During a news conference at the Happy Face Preschool in Raleigh, the group cited an America’s Edge report that shows investments in early care and education are generating immediate sales of local goods and services, creating jobs and aiding in long-term economic security in North Carolina.
Participating in the event were: Harvey Schmitt, President and CEO, Greater Raleigh Chamber of Commerce; Tony Marshall, President and CEO, Innovative Systems Group Inc.; Rick McNeel; Chairman, President and CEO, LORD Corporation;
According to the report, for every $1 invested in early care and education in the state, a total of $1.91 is generated in sales of goods and services from local businesses, providing a major boost to North Carolina businesses. That strong economic boost is higher than investments in other sectors, including transportation, manufacturing, and construction.

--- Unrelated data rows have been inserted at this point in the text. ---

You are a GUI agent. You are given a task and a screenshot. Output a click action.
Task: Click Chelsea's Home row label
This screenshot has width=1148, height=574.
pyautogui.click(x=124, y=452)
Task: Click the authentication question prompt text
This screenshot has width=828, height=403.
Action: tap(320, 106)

“The findings of this report make it clear that early learning is a very viable economic sector in our state’s economy,” said Brenda Berg, Founder of Scandinavian Child, LLC. “Continuing these investments is an essential strategy for supporting North Carolina’s businesses and economy in such a difficult climate.”
The report also showed that the early care and education sector employs more than 49,000 people in North Carolina, generating $1.7 billion annually.

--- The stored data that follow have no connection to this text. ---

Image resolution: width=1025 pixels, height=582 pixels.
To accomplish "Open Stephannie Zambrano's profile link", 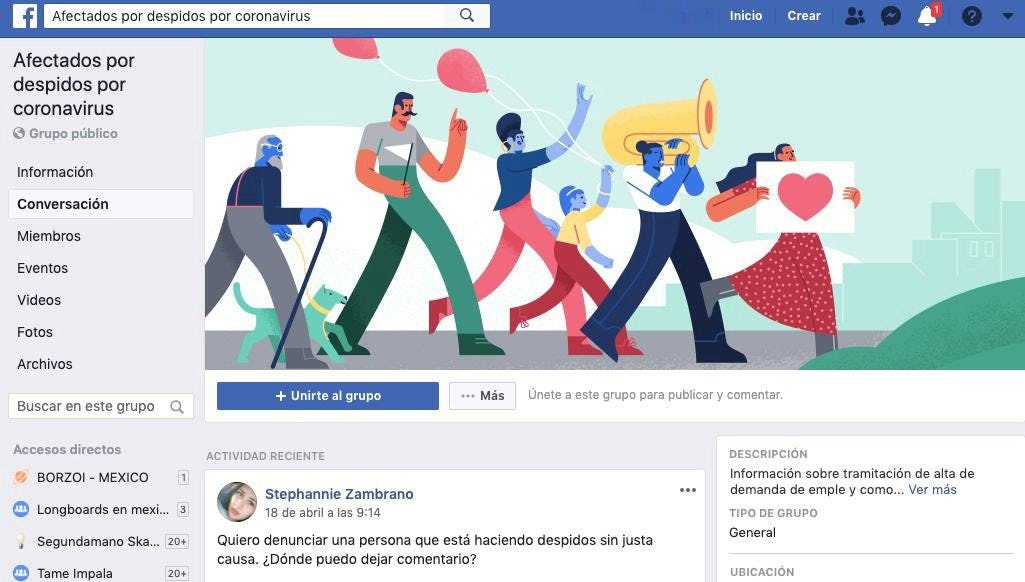I will [339, 494].
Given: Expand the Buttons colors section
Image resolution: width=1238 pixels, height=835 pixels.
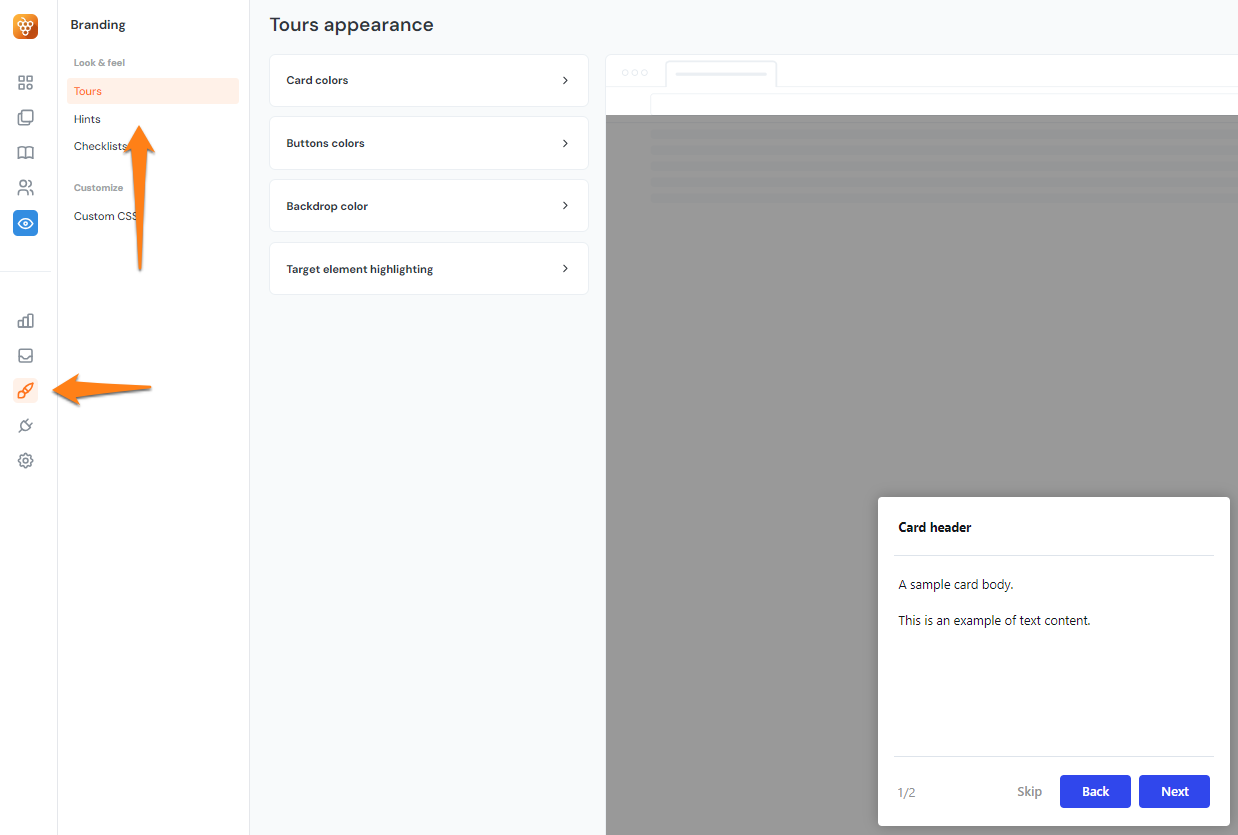Looking at the screenshot, I should [428, 143].
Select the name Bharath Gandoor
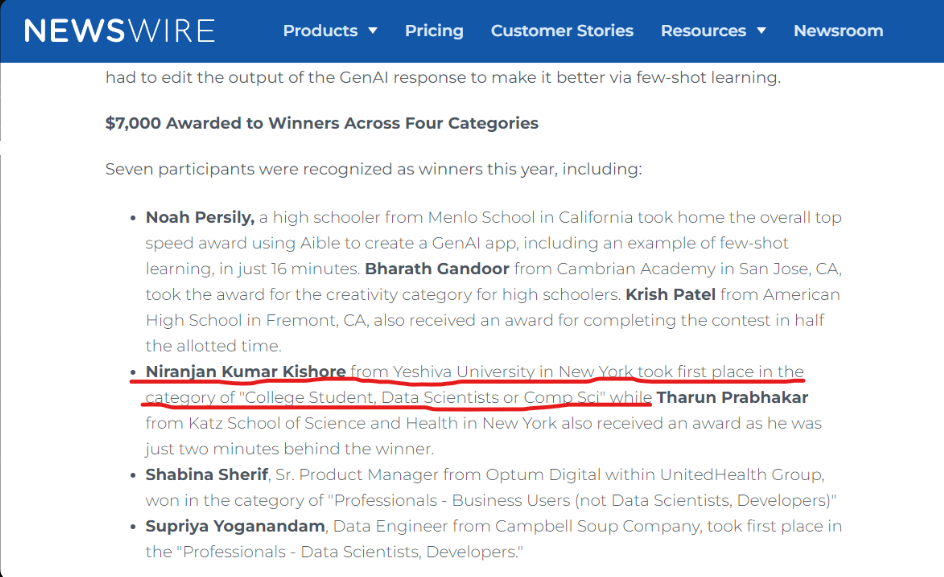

“There is no better return on investment than quality early childhood education. An investment in our children is an investment in our future,” said Tony Marshall, President and CEO of Innovative Systems Group, Inc.
The report also documents the long-term economic impact of quality early learning programs. According to the study, the global marketplace will require employees with advanced hard skills in math, reading and writing as well as the increasingly important “soft” skills such as communication, collaboration and critical thinking.
The report cites research showing children who participate in quality early learning programs perform better in math and reading; develop the social and emotional skills that transform into the soft communication skills; have higher graduation rates; enter the workforce with higher skill levels; and earn more as adults. But these results are most pronounced in programs that share quality components.
Machelle Sanders, Vice President of Manufacturing and General Manager of Biogen Idec, noted that, by 2018, two-thirds of all North Carolina jobs will require some form of formal education beyond high school.
“While skill and education requirements for jobs are rising - especially in the fields of science, technology, engineering and math or STEM jobs, too many young people are not getting the training and education they need and that is costing our businesses and our economy,” Sanders said. "The research is extensive that quality early learning lays the foundations upon which the "hard skills" needed for these jobs can be built."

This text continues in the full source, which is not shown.